March 01, 1997 2 min read

Renee Dailey is, by all accounts, a superb teacher. In the first of her 20 years teaching Texas history, she won the teacher of excellence award in her Austin school district. She went on to win the district’s teacher of the year award five times and recently received a fellowship to study at the Smithsonian Institution in Washington, D.C.

But under a proposal by the Texas commissioner of education, the Kealing Junior High School teacher’s annual professional evaluation would not be based on her 7th grade students’ performance on standardized tests. Rather, her review would be influenced by the scores posted by all students at Kealing.

“I think it’s quite unfair,” Dailey says. “In education, there are teachers, and then there are teachers. I should not be affected by what someone else does not do.”
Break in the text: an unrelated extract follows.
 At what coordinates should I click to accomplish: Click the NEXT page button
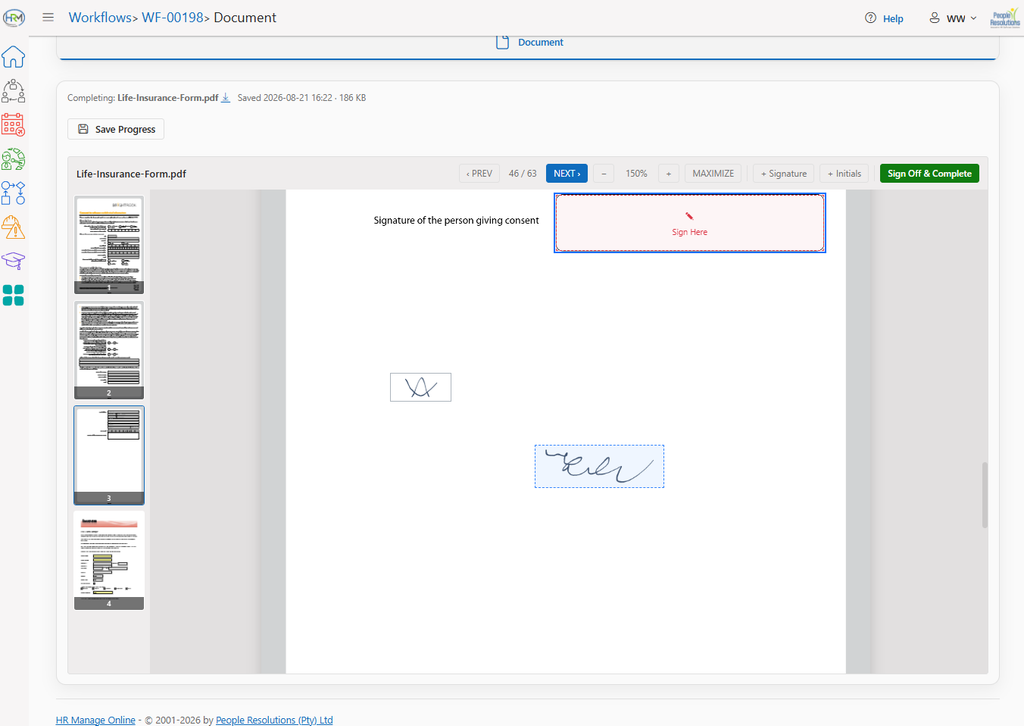(x=567, y=174)
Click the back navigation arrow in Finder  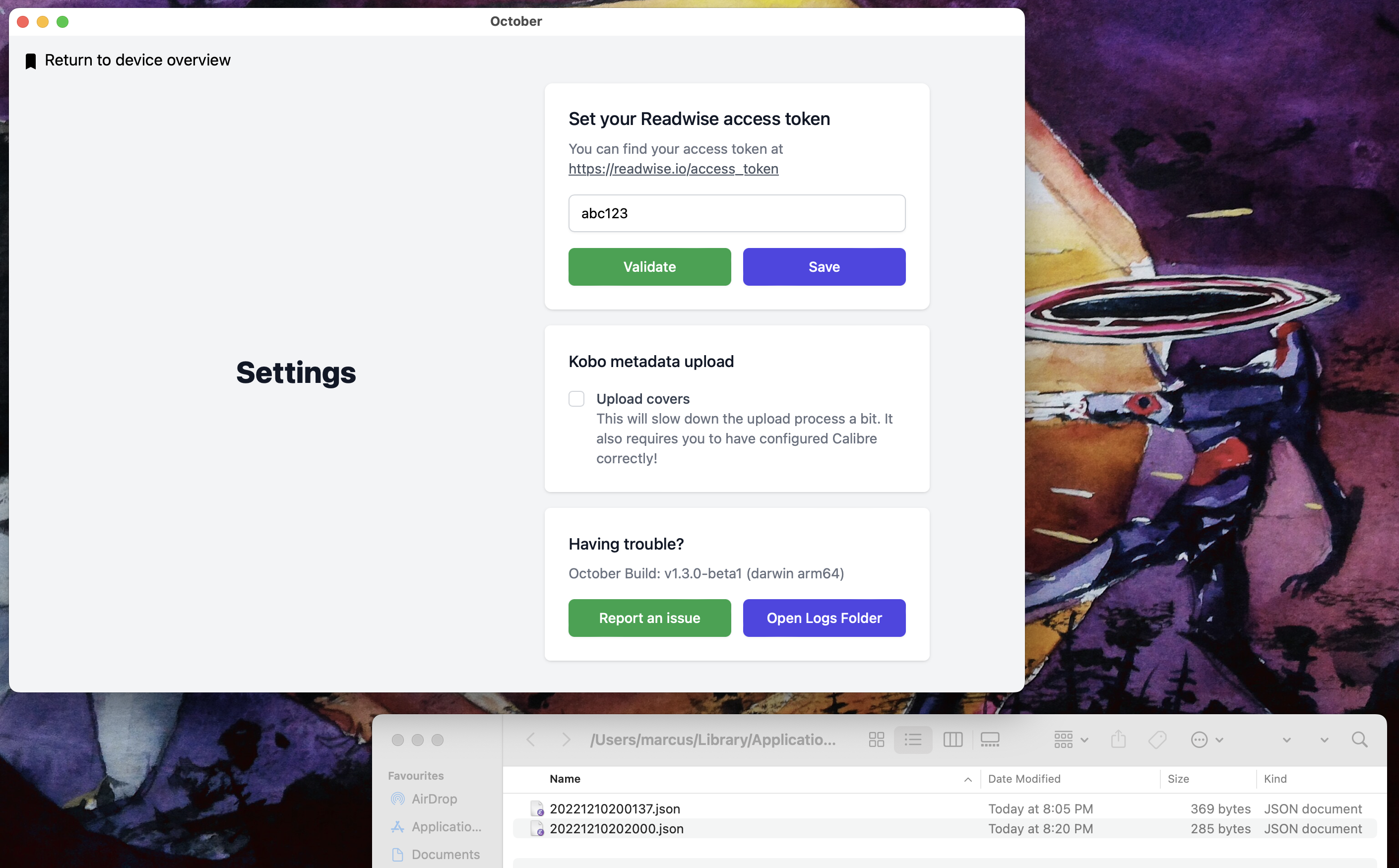pos(531,740)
Two of the four groups representing teachers in Texas are echoing her complaints and opposing the commissioner’s plan, which, if districts adopt, would be the first in the nation to hold individual teachers accountable for their schools’ standings. In fact, only a few states—Kansas, Kentucky, and Tennessee, among them—link teacher evaluations to student achievement at all, according to the Education Commission of the States, a state-policy clearinghouse in Denver.

Texas commissioner of education Mike Moses is touting his plan as a sensible way to satisfy a 1995 state law requiring that student performance be included in teacher evaluations. The state’s 1,044 school districts can adopt the commissioner’s plan or design an alternative by next fall. Dallas has already selected an evaluation system that considers classroom, not schoolwide, scores on the Texas Assessment of Academic Skills, also known as TAAS. Children in grades 3 through 8 in Texas take the exam, and high school students must pass it to get their diplomas.
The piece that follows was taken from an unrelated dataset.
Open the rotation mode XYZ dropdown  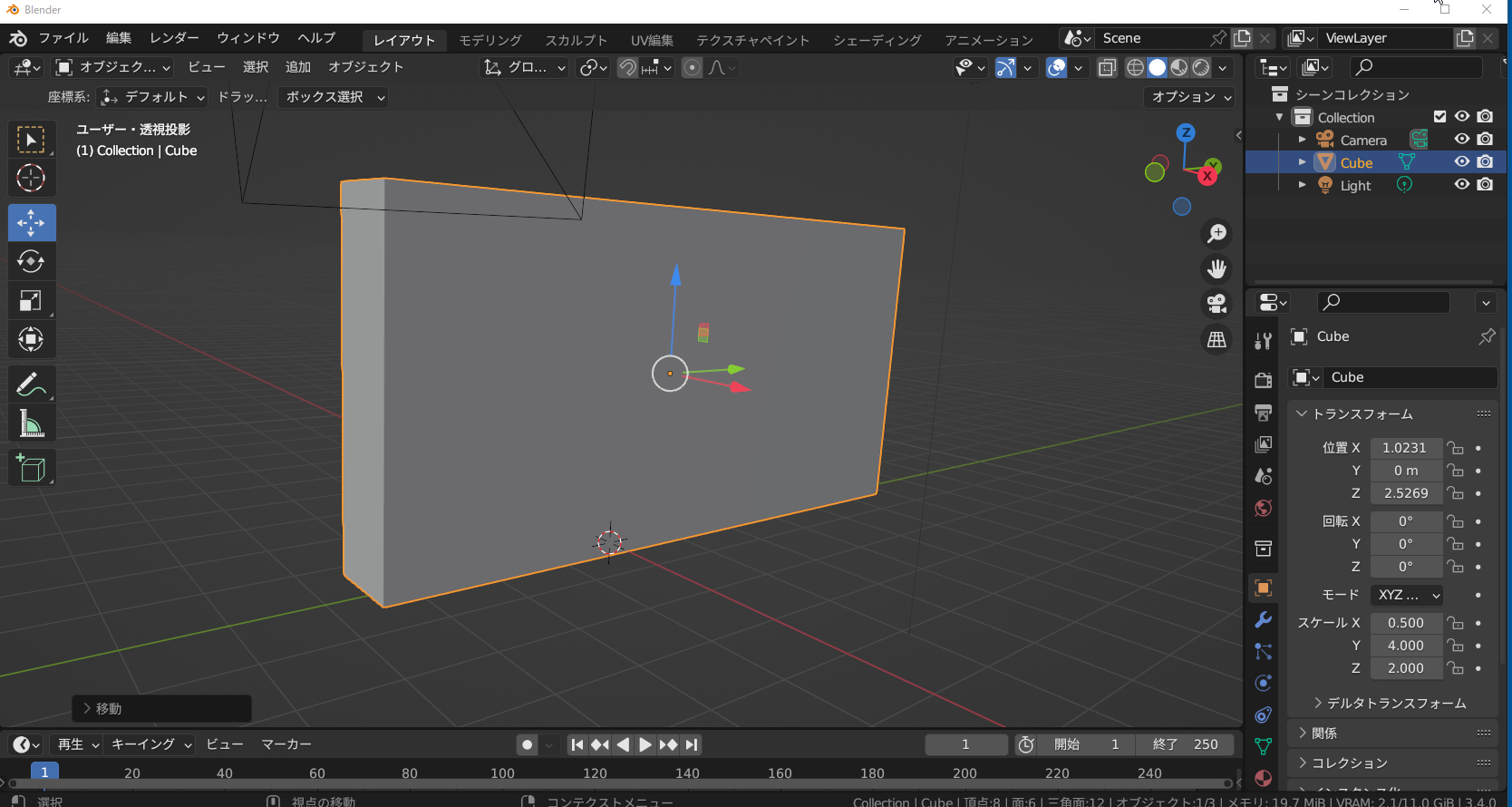click(1407, 595)
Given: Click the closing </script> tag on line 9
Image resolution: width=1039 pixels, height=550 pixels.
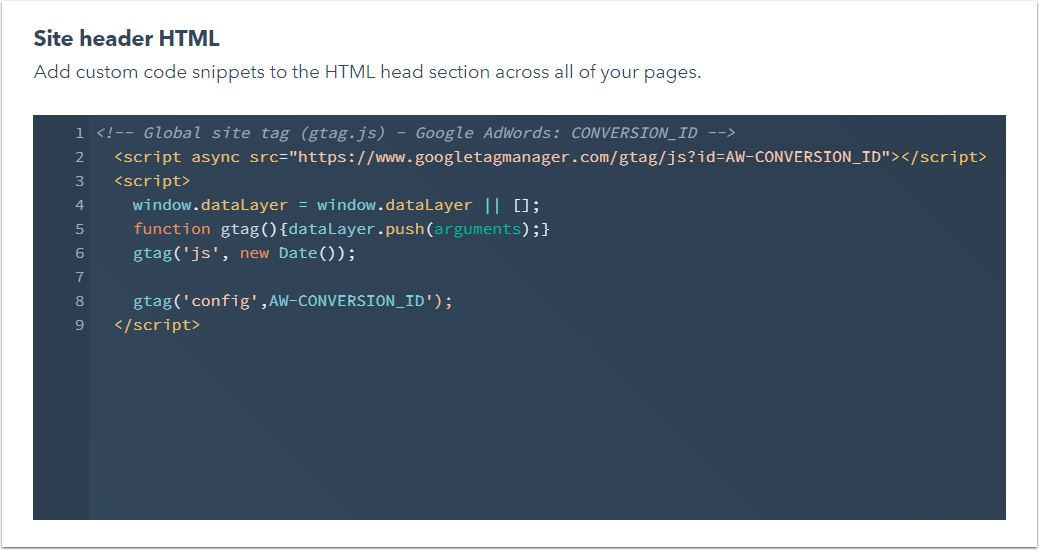Looking at the screenshot, I should (x=157, y=325).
Moses says he opted for schoolwide scores because the old system, which considered classroom test scores, incited dispiriting competition among teachers. “My interest is to encourage as much collaboration as possible between teachers,” Moses says. “I want to create a little bit of awareness among teachers about how all students on a campus are performing.”

The commissioner emphasizes that under his plan schoolwide performance on the standardized test would be only one of 52 factors used to evaluate a teacher’s performance and could not by itself derail a career. Other factors include school attendance and dropout rates.

Teachers nationwide have long resisted proposals to evaluate them using student test data. That such a tiny fraction of the proposed teacher evaluation in Texas could provoke such a big fracas underscores just how controversial the idea is.

“I think it’s degrading to judge teachers on the TAAS scores,” says 4th grade teacher Evelyn Malone, a member of the Texas State Teachers Association, the largest teachers’ union in the state. “We have a lot of turnover in my school, and I’ll get new kids in February that will take the test in March. Should I be blamed if they don’t do well?”

John O’Sullivan, an officer of the Texas Federation of Teachers, a 26,000-member union, is urging districts to choose evaluations that don’t rely on TAAS scores but on end-of-course exams and homework. “Those are more appropriate means of measuring student performance,” O’Sullivan says. “Otherwise, it’s a bit like a teacher standing in front of a class and telling Johnny in the front row that his grade will be based on how the whole class does.”